Operations Management Suite (OMS): Log Management and Performance Data

Introduction

Log events and performance data have always been an important part of monitoring solutions, and are often the foundation for many system and application monitoring scenarios. With this basic data collected, you can add analytics, intelligence, and advanced presentation features in Operations Management Suite (OMS) to deliver something closer to a proper monitoring solution.

Microsoft has invested heavily in performance data and event collection in the OMS. Microsoft has also invested in how we can present the data once collected and indexed in OMS. We can collect data from both Windows and Linux sources, use data export to Power BI, OMS log search, PowerShell, OMS custom dashboards and alerts to work with the collected data.

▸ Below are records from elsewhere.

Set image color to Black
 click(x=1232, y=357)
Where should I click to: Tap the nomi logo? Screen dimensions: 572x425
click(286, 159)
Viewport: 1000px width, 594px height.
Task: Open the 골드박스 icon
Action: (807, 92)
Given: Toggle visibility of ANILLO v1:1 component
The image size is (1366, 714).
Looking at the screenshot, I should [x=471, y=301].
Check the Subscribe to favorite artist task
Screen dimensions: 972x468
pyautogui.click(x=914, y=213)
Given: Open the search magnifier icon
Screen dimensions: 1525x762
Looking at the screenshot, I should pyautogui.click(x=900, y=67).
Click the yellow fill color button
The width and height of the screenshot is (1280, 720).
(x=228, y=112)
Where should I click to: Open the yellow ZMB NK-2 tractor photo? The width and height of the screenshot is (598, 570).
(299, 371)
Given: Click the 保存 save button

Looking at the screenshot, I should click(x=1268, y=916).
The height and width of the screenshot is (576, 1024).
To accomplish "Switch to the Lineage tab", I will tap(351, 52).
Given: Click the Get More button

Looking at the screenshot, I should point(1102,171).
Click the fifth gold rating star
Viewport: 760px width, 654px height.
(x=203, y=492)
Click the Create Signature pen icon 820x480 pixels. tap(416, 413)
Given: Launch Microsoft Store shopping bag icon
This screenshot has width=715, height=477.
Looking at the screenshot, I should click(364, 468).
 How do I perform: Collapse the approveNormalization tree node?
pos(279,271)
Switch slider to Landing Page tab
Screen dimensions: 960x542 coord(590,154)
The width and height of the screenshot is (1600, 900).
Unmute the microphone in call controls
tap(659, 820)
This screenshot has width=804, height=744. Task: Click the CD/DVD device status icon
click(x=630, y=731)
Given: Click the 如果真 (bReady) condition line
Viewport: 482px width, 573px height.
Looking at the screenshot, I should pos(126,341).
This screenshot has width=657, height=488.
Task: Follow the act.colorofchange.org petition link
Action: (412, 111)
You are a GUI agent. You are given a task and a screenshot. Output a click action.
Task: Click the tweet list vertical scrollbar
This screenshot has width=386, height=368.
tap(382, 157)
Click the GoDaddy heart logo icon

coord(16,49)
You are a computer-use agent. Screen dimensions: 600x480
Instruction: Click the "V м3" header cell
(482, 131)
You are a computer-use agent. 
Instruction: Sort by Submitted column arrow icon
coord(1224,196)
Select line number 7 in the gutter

In this chapter, we will dive into Windows event log, Windows performance data, IIS logs, Syslog, and Linux performance data. At the end of this chapter, you should have the knowledge to choose the most appropriate mechanisms to manage and collect event and performance data for your infrastructure.

Overview

Figure 1 shows an overview of data flow when working with event and performance data in OMS. Different types of data sources forward data to OMS, which receives the data and stores it in the OMS repository, in a separate storage for each customer and workspace. OMS indexes data within 30 minutes of receipt per the current SLA, at which point we can access the data. On the right-hand side of Figure 1, we can see different ways to access and work with the data. The most basic option is to use Log Search in the OMS portal. All collected data will be stored in the same repository and analyzed together with queries, which make it possible to work with data collected by different sources at the same time.

FIGURE 1. EVENT AND PERFORMANCE DATA FLOW IN OMS

With OMS Log Analytics, you can collect data from Linux computers in much the same way as from Windows computers. You can then review and manage all the data from the OMS portal, which minimize the need to implemental separate Windows and Linux monitoring solutions, making it easier to analyze and work with the collected data. When collecting data from Linux computers you can select to either configure data collection centrally in the OMS portal, or manually on each computer.

Note: To find the latest information about supported Linux versions, see GitHub, https://github.com/Microsoft/OMS-Agent-for-Linux/blob/master/docs/OMS-Agent-for-Linux.md . The OMS Agent for Linux might work on other versions of Linux too, even if they are not officially supported by Microsoft.

Windows Performance counters

Collecting performance data is a key to get insight into hardware components, operating systems, and applications. Performance data can be collected at custom intervals, between every 10 seconds and 1800 seconds (30 minutes).

Note: It is difficult to estimate exactly how much storage performance data will require. But as a rough estimation for a counter collected every 10 seconds about 1 MB per day (24 hours) can be used. The estimated data size = 1 MB x (number of counters) x (number of agents) x (number of counter instances).

To start collecting Windows Performance data, navigate to Settings, Data and click Windows Performance Counters. The first time this page is opened in a OMS workspace there are many suggested performance counters, as shown in Figure 2. By clicking "add the selected performance counters", and then Save, all the suggested performance counters are added to data to be collected. These performance counters provide a good foundation for assessing Windows Server performance.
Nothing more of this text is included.